Work instructions | Display each line of the items below that contains the string "height".

Materials provided |
◆ ◆ ◆ ◆ ◆ ◆ ◆

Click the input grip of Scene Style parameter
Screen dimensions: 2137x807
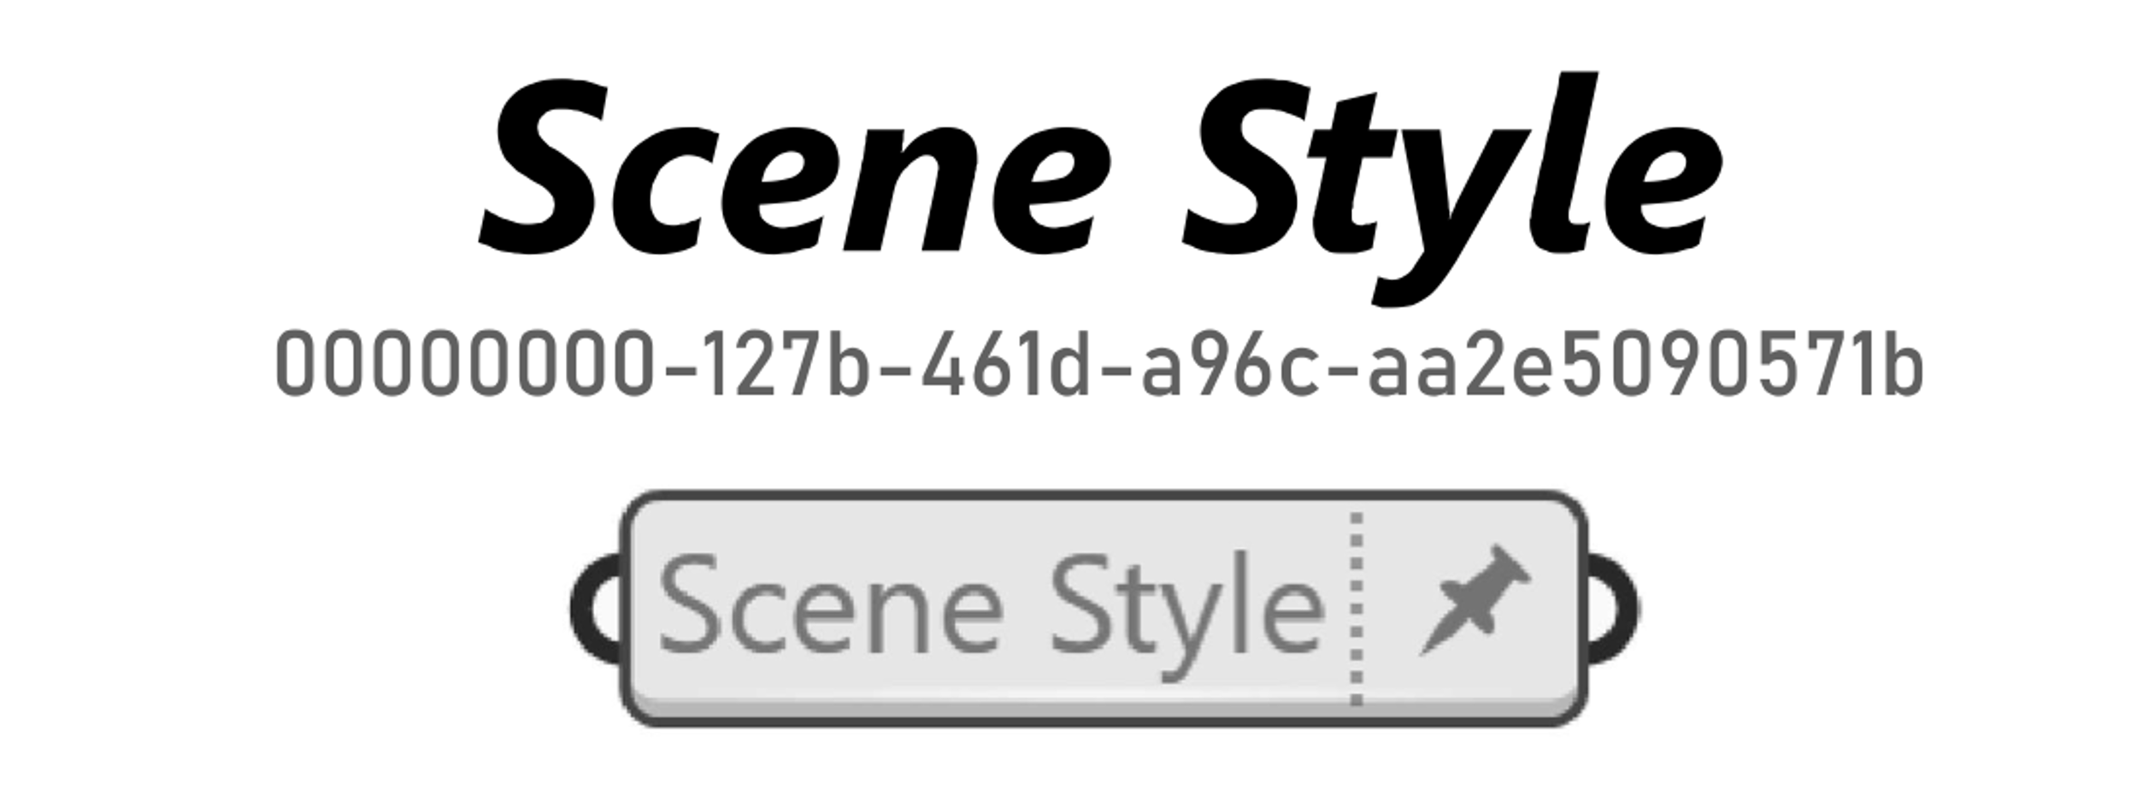tap(597, 608)
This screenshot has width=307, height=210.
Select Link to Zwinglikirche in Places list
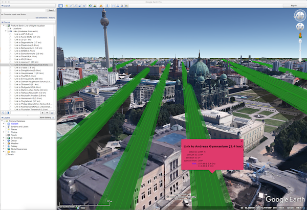(x=27, y=71)
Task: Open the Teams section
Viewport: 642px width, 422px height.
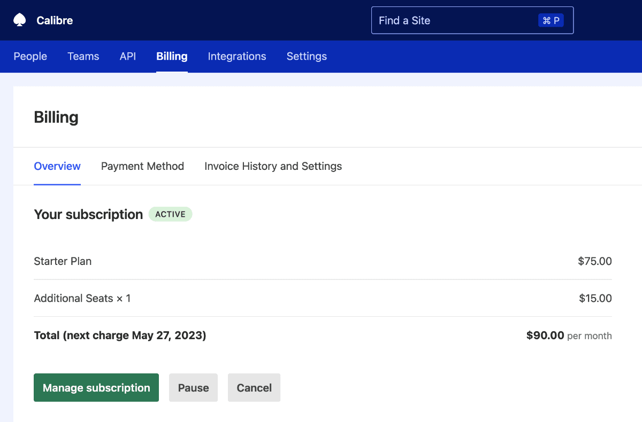Action: pos(83,56)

◆ ◆ ◆ ◆ ◆ ◆ ◆

Final answer |
This screenshot has width=307, height=210.
Viewport: 642px width, 422px height.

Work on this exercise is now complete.